A publicação de três contratos firmados pela Secretaria Municipal de Cultura (Secult) para as comemorações do aniversário de Ananindeua voltou a colocar no centro do debate a forma como os recursos públicos estão sendo aplicados no município. Os extratos, publicados no Diário Oficial do Município (edição nº 4.713), revelam que quase R$ 1 milhão será destinado à contratação de atrações musicais, valor considerado elevado diante das dificuldades enfrentadas diariamente pela população em áreas essenciais.
Os contratos foram assinados no dia 23 de dezembro de 2025 e preveem a realização de shows pontuais dentro da programação festiva do aniversário da cidade. Somente um dos cachês, no valor de R$ 630 mil, será pago por uma apresentação com duração estimada de apenas 30 minutos, o que tem gerado forte repercussão e questionamentos sobre economicidade, razoabilidade e prioridades da gestão municipal.
De acordo com os extratos contratuais, a cantora Viviane Batidão foi contratada pelo valor de R$ 270 mil, por meio da empresa Viviane Batidão Shows Ltda. O maior montante, no entanto, será destinado ao cantor Zé Felipe, representado pela empresa Forvibes Music Ltda, que receberá R$ 630 mil por uma única apresentação.
O terceiro contrato foi firmado com a empresa Same Promoções e Fomento Ltda, no valor de R$ 50 mil, para a apresentação do grupo Trímanos. Juntos, os três contratos totalizam R$ 950 mil, todos custeados com recursos não vinculados de impostos, conforme classificação orçamentária informada pela própria Secult.

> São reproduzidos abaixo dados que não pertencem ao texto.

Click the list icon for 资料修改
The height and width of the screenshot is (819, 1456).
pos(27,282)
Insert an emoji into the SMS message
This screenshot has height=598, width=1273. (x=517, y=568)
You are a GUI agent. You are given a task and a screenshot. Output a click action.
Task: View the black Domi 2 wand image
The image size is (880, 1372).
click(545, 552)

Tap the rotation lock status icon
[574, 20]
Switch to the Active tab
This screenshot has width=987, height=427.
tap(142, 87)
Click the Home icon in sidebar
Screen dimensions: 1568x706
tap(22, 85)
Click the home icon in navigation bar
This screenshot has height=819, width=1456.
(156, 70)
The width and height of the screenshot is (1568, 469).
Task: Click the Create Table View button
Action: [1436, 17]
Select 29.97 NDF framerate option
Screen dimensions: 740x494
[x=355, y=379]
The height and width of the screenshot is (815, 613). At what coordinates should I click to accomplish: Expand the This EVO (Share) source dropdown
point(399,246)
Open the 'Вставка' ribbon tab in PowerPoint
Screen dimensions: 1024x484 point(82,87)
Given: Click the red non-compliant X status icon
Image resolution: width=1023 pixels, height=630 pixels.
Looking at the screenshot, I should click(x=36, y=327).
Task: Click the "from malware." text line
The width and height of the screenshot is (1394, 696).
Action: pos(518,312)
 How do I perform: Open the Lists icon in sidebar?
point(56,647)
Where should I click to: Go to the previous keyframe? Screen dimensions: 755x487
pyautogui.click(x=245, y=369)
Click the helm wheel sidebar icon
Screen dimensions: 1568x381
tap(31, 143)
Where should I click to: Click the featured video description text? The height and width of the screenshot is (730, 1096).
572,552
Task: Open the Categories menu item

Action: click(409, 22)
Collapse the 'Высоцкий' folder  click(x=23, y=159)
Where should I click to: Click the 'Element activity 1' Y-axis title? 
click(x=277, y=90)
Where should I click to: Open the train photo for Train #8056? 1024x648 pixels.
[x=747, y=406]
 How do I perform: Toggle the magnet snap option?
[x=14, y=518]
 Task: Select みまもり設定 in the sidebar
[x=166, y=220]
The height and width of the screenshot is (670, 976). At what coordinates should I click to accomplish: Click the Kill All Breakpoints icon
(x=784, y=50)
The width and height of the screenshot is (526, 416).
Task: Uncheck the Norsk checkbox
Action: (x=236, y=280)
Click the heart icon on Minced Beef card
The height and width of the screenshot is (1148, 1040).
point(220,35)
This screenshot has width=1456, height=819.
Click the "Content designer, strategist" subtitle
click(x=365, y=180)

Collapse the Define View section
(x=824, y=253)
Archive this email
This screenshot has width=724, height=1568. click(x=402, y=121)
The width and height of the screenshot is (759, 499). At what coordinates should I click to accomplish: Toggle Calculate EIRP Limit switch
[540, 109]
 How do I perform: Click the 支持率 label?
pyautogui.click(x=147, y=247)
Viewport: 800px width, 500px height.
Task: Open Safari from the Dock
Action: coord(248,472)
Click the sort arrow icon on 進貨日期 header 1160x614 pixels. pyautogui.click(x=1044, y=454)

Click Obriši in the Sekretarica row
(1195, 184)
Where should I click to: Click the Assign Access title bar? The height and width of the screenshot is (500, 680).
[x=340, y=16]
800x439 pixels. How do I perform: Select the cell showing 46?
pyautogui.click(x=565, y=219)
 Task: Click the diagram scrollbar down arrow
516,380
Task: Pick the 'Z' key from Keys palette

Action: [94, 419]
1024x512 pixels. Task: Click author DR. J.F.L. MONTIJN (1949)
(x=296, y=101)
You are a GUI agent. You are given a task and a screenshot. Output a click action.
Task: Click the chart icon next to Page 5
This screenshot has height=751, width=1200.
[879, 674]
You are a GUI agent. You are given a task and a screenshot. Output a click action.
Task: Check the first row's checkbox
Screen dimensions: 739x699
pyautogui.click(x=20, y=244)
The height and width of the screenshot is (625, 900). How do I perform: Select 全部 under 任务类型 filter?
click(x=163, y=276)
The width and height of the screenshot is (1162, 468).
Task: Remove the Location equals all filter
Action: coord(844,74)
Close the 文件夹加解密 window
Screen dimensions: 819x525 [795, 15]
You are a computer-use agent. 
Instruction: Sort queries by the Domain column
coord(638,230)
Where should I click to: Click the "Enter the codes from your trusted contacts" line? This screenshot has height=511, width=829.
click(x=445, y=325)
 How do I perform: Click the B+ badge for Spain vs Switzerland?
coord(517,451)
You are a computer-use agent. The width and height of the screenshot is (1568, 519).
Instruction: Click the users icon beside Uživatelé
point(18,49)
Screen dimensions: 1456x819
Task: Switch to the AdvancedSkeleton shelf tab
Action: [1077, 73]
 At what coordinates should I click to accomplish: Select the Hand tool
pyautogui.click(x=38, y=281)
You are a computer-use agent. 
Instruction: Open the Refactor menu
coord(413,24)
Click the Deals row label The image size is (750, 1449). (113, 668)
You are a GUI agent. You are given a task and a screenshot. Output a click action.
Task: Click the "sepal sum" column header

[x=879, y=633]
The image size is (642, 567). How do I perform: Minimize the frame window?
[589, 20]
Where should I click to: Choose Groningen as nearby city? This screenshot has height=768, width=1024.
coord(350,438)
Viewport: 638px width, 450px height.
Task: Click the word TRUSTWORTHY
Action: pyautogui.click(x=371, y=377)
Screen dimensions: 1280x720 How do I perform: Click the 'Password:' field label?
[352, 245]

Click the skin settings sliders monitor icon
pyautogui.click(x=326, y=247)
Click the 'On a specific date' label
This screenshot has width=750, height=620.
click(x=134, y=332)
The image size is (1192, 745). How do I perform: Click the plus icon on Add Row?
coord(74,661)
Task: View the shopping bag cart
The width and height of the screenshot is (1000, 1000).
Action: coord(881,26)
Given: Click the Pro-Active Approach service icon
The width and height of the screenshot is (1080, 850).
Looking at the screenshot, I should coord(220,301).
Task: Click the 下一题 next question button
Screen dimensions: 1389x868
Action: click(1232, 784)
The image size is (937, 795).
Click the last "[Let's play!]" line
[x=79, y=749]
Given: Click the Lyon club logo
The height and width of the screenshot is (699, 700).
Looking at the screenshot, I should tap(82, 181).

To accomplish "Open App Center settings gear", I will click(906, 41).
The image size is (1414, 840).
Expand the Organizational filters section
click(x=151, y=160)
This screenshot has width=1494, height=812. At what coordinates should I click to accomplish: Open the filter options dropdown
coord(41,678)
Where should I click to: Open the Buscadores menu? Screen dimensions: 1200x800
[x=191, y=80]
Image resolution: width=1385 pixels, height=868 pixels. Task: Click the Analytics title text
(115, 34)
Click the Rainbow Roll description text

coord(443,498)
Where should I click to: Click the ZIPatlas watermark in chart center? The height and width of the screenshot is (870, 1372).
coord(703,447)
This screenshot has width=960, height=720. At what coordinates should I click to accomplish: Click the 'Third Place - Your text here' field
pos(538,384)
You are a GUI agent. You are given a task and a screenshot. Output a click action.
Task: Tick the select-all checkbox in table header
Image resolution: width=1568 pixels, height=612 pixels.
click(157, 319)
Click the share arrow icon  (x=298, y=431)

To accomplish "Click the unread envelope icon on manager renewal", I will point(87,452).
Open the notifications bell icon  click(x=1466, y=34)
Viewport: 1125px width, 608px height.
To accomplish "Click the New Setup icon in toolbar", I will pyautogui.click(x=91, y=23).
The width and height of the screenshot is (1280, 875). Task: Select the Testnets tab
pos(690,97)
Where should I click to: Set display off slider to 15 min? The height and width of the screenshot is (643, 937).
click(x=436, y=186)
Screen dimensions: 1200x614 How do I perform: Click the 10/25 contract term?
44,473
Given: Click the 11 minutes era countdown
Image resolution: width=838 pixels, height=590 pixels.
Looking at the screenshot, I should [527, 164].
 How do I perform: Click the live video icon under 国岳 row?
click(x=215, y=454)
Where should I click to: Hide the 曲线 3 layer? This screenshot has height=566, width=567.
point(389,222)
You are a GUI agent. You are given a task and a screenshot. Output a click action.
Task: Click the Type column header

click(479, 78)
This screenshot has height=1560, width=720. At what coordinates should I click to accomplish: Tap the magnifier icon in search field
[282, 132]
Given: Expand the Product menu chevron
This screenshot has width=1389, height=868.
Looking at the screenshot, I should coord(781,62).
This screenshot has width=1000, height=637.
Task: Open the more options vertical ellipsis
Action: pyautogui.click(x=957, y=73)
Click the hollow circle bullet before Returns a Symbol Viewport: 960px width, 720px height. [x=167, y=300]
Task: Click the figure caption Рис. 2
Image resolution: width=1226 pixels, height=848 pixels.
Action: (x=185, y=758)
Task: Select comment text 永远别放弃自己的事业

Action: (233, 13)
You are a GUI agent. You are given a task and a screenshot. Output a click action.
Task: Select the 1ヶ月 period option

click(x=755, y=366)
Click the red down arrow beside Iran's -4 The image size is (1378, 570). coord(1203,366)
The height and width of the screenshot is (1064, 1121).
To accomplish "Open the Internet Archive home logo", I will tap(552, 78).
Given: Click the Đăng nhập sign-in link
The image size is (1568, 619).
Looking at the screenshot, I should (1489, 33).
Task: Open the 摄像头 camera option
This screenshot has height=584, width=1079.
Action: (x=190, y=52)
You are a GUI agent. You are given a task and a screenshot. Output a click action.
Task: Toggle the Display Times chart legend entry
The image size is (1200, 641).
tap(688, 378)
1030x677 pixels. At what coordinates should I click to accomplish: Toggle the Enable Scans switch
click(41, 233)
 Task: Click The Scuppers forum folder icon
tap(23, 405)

As contratações foram realizadas por execução indireta, com base na Lei nº 14.133/2021, conhecida como a Nova Lei de Licitações. Apesar disso, os extratos não apresentam informações detalhadas sobre critérios de escolha, comparativos de preços de mercado ou estudos de viabilidade econômica, limitando-se a informar que os artistas são “exclusivos” das empresas contratadas.
Outro ponto que chama atenção é o prazo de vigência dos contratos. Embora os shows sejam eventos pontuais, os contratos possuem validade de três meses. A discrepância entre a curta duração das apresentações e o período contratual reforça questionamentos sobre a estrutura administrativa das contratações e o controle dos recursos públicos.
Especialistas em gestão pública ouvidos pela reportagem destacam que, embora a legislação permita a contratação direta de artistas por meio de empresários exclusivos, a administração pública deve apresentar justificativas claras sobre os valores praticados, demonstrando compatibilidade com os preços de mercado e observância dos princípios da economicidade, da transparência e do interesse público.
Os gastos milionários com eventos festivos contrastam diretamente com a realidade vivida por moradores de Ananindeua. Em diversos bairros, a coleta de lixo é alvo constante de reclamações. Há registros de acúmulo de resíduos em vias públicas, atrasos recorrentes e riscos sanitários, especialmente durante o período chuvoso, quando a proliferação de doenças se intensifica.
Na área da saúde, a situação também preocupa. Usuários do sistema público relatam falta de medicamentos básicos, demora no atendimento em unidades de saúde, superlotação nas Unidades de Pronto Atendimento (UPAs) e precariedade na infraestrutura de postos e UBSs. As queixas se repetem nas redes sociais e em manifestações de lideranças comunitárias, que cobram mais investimentos e ações efetivas do poder público.
A divulgação dos valores pagos aos artistas rapidamente repercutiu entre moradores, lideranças políticas e organizações da sociedade civil. Para críticos da gestão municipal, os contratos evidenciam um desequilíbrio entre o investimento em eventos comemorativos e a atenção às demandas urgentes da população.
Embora eventos culturais sejam reconhecidos como importantes para o lazer, a economia local e a valorização cultural, o volume de recursos empregados, especialmente em um único show, tem sido apontado como desproporcional diante do cenário enfrentado pelo município.
Os contratos foram assinados pela secretária municipal de Cultura, Ana Marcelle Nobre Barroso Soutinho, e reforçam o debate sobre a responsabilidade administrativa na aplicação dos recursos públicos. Até o momento, não foram apresentadas justificativas detalhadas à sociedade sobre os critérios adotados para a definição dos valores nem sobre os benefícios diretos que os investimentos trarão à população.
O caso segue alimentando discussões sobre transparência, planejamento e prioridades da administração municipal, em um momento em que Ananindeua enfrenta desafios estruturais que vão muito além das comemorações de aniversário.